What the task requires
Retype, exactly as they stand, the lines from the start of the data to the line that contains "This screenshot has width=1162, height=655.", both ends included. Leave the pictures out.

(Dataset records Opens)

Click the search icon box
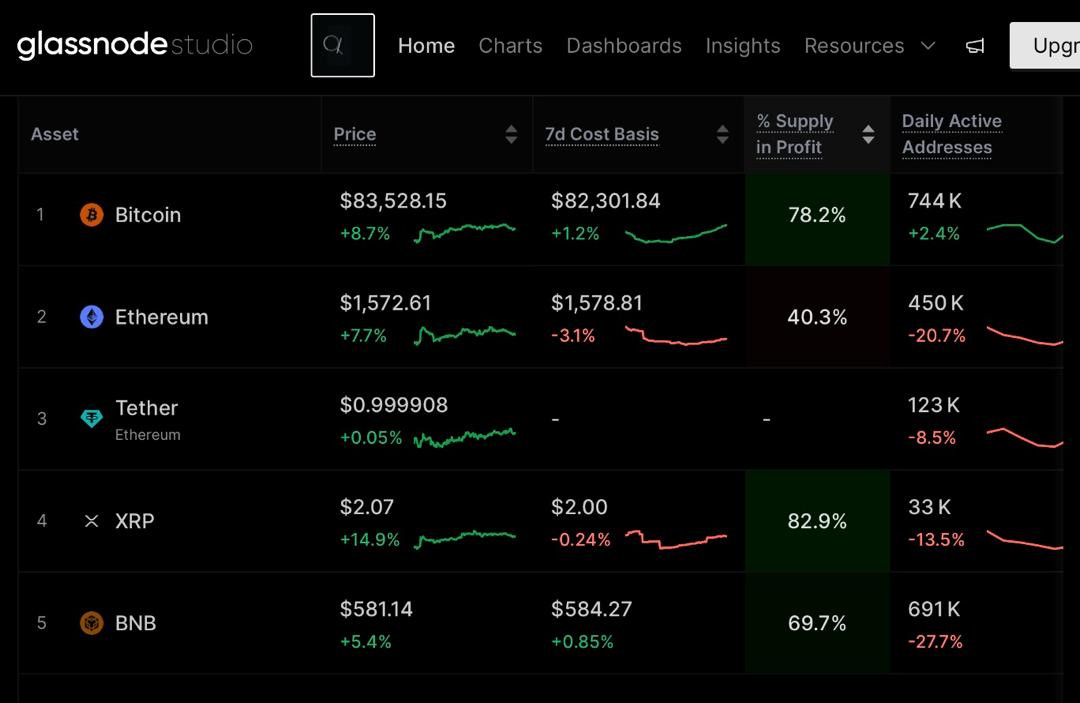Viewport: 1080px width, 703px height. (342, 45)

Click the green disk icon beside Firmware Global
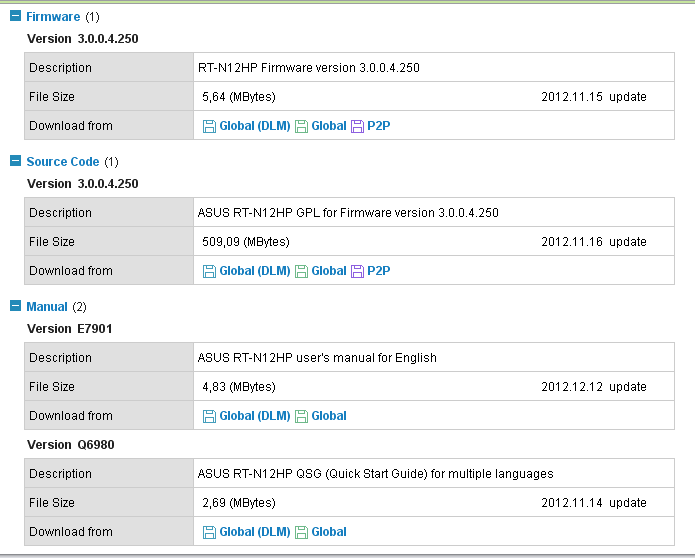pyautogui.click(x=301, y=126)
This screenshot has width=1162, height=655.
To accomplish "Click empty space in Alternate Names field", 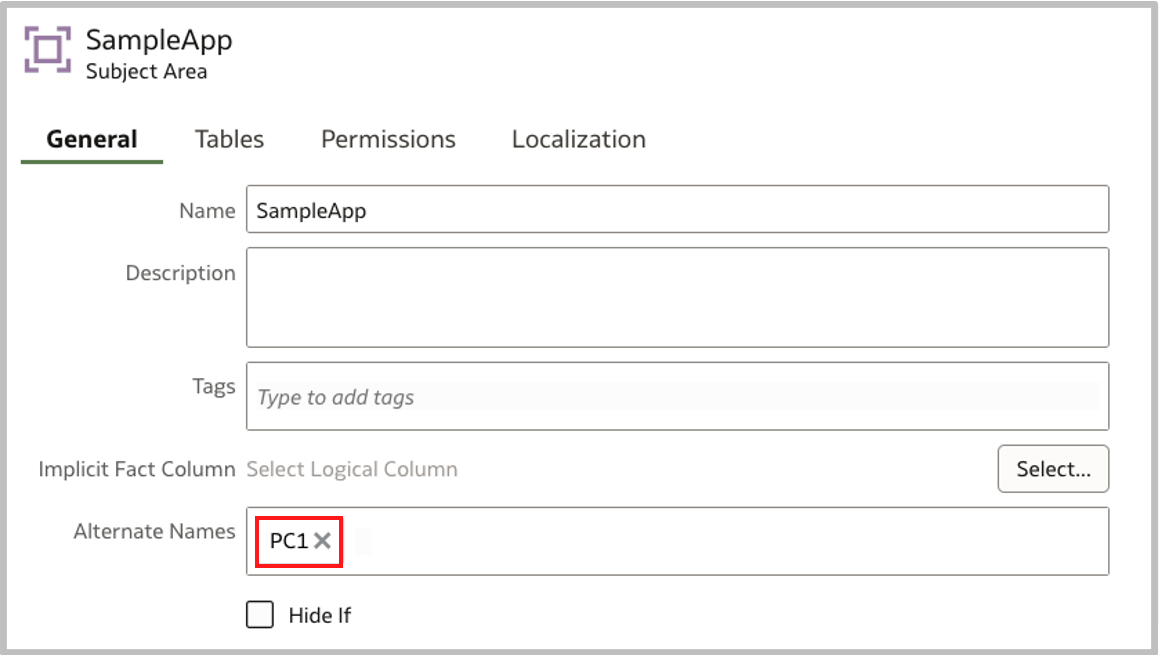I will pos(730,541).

(Dataset records Closes)

Output
Click the search icon box
Viewport: 1080px width, 703px height. (342, 45)

Click the green disk icon beside Firmware Global
pyautogui.click(x=301, y=126)
This screenshot has width=1162, height=655.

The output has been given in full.